Un marché européen à conserver, moyennant quelques améliorations

Le rapport final de l’ACER sera probablement une lecture décevante pour les partisans d’une réforme profonde.

« L’ACER estime que la conception actuelle du marché mérite d’être conservée », indique le rapport, qui met en garde contre les « mesures interventionnistes » adoptées en temps de guerre qui risquent de perturber le fonctionnement normal du marché de gros en temps de paix.

« En règle générale, l’ACER considère que plus l’approche est interventionniste, plus le potentiel de distorsion du marché est élevé », ajoute le rapport, qui met en garde contre les mesures gouvernementales visant à faire baisser les prix de l’énergie « qui pourraient freiner les investissements du secteur privé » dans les technologies innovantes à faible émission de carbone, nécessaires à la transition énergétique.

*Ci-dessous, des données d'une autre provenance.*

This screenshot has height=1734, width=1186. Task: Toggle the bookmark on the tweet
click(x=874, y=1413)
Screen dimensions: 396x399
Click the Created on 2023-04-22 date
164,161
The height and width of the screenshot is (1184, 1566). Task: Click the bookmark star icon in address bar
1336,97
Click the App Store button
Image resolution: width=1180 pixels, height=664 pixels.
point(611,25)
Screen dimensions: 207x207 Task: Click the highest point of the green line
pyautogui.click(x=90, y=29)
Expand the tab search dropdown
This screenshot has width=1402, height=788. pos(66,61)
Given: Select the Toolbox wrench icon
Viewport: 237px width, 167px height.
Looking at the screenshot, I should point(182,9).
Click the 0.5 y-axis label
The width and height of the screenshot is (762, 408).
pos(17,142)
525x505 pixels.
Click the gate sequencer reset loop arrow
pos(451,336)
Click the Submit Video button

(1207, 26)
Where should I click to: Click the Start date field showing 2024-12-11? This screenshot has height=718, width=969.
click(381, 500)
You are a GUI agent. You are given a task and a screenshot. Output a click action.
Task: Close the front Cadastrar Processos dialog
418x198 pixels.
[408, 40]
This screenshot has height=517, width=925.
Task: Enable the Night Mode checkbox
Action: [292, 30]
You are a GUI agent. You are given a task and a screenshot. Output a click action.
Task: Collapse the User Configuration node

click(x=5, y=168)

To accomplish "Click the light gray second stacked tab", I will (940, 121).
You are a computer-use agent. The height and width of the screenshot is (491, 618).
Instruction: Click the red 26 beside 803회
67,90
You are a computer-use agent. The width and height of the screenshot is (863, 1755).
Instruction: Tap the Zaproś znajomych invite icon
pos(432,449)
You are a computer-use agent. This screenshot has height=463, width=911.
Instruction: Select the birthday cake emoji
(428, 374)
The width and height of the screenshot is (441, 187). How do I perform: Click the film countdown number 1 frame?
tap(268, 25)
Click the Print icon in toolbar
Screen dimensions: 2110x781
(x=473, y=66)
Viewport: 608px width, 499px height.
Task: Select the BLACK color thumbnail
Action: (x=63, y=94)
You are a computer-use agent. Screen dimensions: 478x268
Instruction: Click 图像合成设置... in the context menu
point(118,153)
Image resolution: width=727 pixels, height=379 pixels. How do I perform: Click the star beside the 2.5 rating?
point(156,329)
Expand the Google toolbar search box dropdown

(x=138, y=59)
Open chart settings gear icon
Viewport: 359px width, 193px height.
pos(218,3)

« En ce qui concerne la situation d’urgence actuelle en Europe, l’ACER n’est pas convaincue que le plafonnement des prix de l’électricité résoudra les problèmes à court terme. Au contraire, il risque de les exacerber », a averti Christian Zinglersen, directeur de l’ACER, en faisant référence aux mesures récemment adoptées en Espagne et au Portugal.

Pour l’avenir, des marchés de l’électricité qui fonctionnent bien seront un moteur essentiel de la transition énergétique propre de l’UE, a écrit M. Zinglersen dans un article d’opinion pour EURACTIV, notant que davantage de secteurs de l’économie se tournent vers l’électricité pour réduire les émissions.

Le rapport de l’ACER reconnaît également que certaines améliorations sont nécessaires pour que le marché de l’électricité atteigne les objectifs de décarbonation de l’UE. Il énumère 13 mesures que les gouvernements peuvent prendre pour rendre le marché moins volatile et plus résistant à l’avenir.

Il s’agit tout d’abord d’accélérer l’intégration du marché de l’électricité et de développer les énergies renouvelables par le biais de régimes de soutien et de contrats d’achat d’électricité par les entreprises. Un autre objectif clé est d’assurer une plus grande flexibilité du système électrique à mesure que des énergies renouvelables plus intermittentes comme l’éolien et le solaire sont ajoutées au mix électrique.

Étant donné que l’électricité ne peut pas être stockée à grande échelle, « il faut mettre en place des incitations tarifaires pour ceux qui assurent une flexibilité à long terme », par exemple grâce aux technologies numériques qui permettent aux consommateurs industriels d’être rémunérés s’ils se coupent temporairement du réseau.

Tous ces objectifs seront facilités par une intégration plus étroite des marchés de l’électricité et des interconnexions entre les pays.

« Les États membres doivent respecter ce que l’UE a déjà convenu », déclare M. Zinglersen, qui souligne les « retards importants » dans la mise à disposition de la capacité disponible sur les interconnexions pour les échanges, ainsi que les retards dans la mise en œuvre des règles de couplage des marchés « qui ont été décidées il y a des années ».

« Les lignes de transmission sont aussi notoirement lentes à être construites dans de nombreuses régions de l’UE, ce qui entrave le développement du commerce de l’électricité », a ajouté M. Zinglersen.